24.05.2008 - (idw) Fachhochschule Erfurt

The increasing urban population, climate change and loss of biodiversity are all strongly connected. With twothirds of a considerably larger world population predicted to be living in urban areas by 2050, the "Battle for life on Earth" will be lost or won in urban regions.
The role of urbanisation in the loss and degradation of global biodiversity was acknowledged in the local Agenda 21 processes and in the Convention on Biological Diversity (CBD) in 1992 and has been discussed in the subsequent eight Conferences of the Parties. Whilst cities pose major challenges for protecting biodiversity, the opportunities they offer have, so far, been understated.
A major step toward recognizing the potential of cities for biodiversity was made in Curitiba (Brazil) in March 2007, when a global partnership in "Cities and Biodiversity" was initiated by 34 mayors and numerous high level officials from cities across all continents in order to engage local authorities to protect and sustain their unique contribution to global biodiversity.
From the 21st to 24th May 2008 in Erfurt (Germany) 400 scientists, planners and other practitioners from around 50 countries summarized for the first time in a global context the current scientific and practical approaches of implementing the CBD in urban areas. This declaration reflects the views of the participants at the "Urbio 2008" conference that urban biodiversity is a vital part of achieving the aims of the Convention on Biological Diversity. This declaration was submitted during the International Conference of the COmpetence NeTwork URban ECcology (CONTUREC) "Urban biodiversity and design - Implementing the Convention on Biological Diversity in towns & cities" 21. - 24. May 2008, Erfurt, Germany

1. Preamble
The increasing urban population, climate change and loss of biodiversity are all strongly connected. With twothirds of a considerably larger world population predicted to be living in urban areas by 2050, the "Battle for life on Earth" will be lost or won in urban regions.
The role of urbanisation in the loss and degradation of global biodiversity was acknowledged in the local Agenda 21 processes and in the Convention on Biological Diversity (CBD) in 1992 and has been discussed in the subsequent eight Conferences of the Parties. Whilst cities pose major challenges for protecting biodiversity, the opportunities they offer have, so far, been understated.
A major step toward recognizing the potential of cities for biodiversity was made in Curitiba (Brazil) in March 2007, when a global partnership in "Cities and Biodiversity" was initiated by 34 mayors and numerous high level officials from cities across all continents in order to engage local authorities to protect and sustain their unique contribution to global biodiversity.
From the 21st to 24th May 2008 in Erfurt (Germany) 400 scientists, planners and other practitioners from around 50 countries summarized for the first time in a global context the current scientific and practical approaches of implementing the CBD in urban areas. This declaration reflects the views of the participants at the "Urbio 2008" conference that urban biodiversity is a vital part of achieving the aims of the Convention on Biological Diversity.
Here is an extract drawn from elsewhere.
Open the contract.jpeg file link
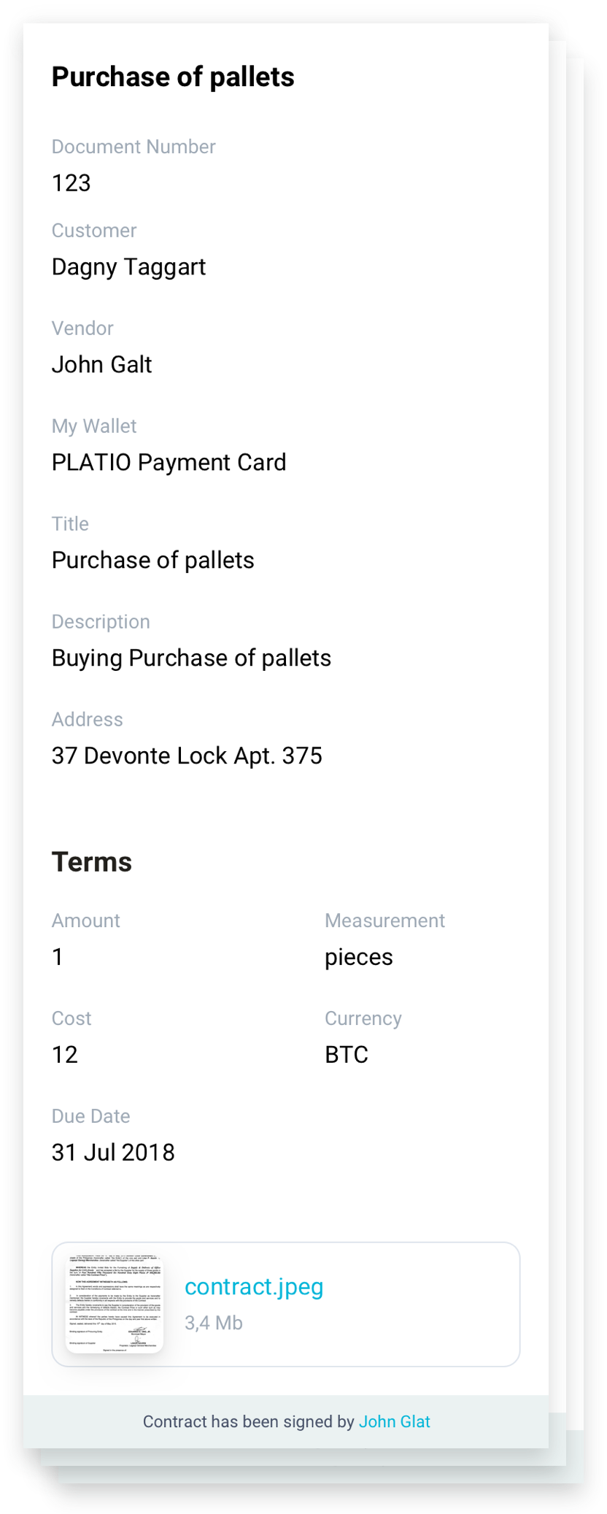Screen dimensions: 607x1514 pyautogui.click(x=254, y=1287)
2. The importance of urban biodiversity
Urban biodiversity is the variety and richness of life including genetic, species and habitat diversity found in and around towns and cities.
During our "Urbio 2008" conference we discussed the current state of knowledge and practice in "urban biodiversity". The contributions at the conference demonstrated clearly the range of different approaches necessary to understand the importance and function of urban biodiversity and to bring these into local practice. The approaches are:
- Investigation and evaluation of biodiversity in urban areas
- Cultural aspects of urban biodiversity
- Social aspects of urban biodiversity
- Urban biodiversity and climate change
- Design and future of urban biodiversity
Towns and cities are both important experimental areas and fields of experience in the interrelationship between humans and nature.

The case for urban biodiversity in relation to the aims of the CBD is compelling:
- Urban ecosystems have their own distinctive characteristics.
- Urban areas are centres of evolution and adaptation.
- Urban areas are complex hotspots and melting pots for regional biodiversity.
- Urban biodiversity can contribute significantly to the quality of life in an increasingly urban global society.
- Urban biodiversity is the only biodiversity that many people directly experience.
Experiencing urban biodiversity will be the key to halt the loss of global biodiversity, because people are more likely to take action for biodiversity if they have direct contact with nature.

3. Challenges for the future
Halting the global loss of biodiversity and ensuring all our cities are green, pleasant and prosperous places requires:
- Raising greater public awareness of biodiversity in urban areas
- Fostering interdisciplinary longterm research into urban biodiversity for a better understanding of the interactions between humans, urban biodiversity and global biodiversity
- Linking research on climate change and urban biodiversity
- Intensifying dialogues and establish a bridging mechanism between researchers, planners, policy makers and citizens to improve the integration of research findings into urban design
- Fostering education in urban biodiversity and design
Initiating new programs of activities concerning "Cities and Biodiversity" within the CBD would provide the mechanism needed to tackle these challenges.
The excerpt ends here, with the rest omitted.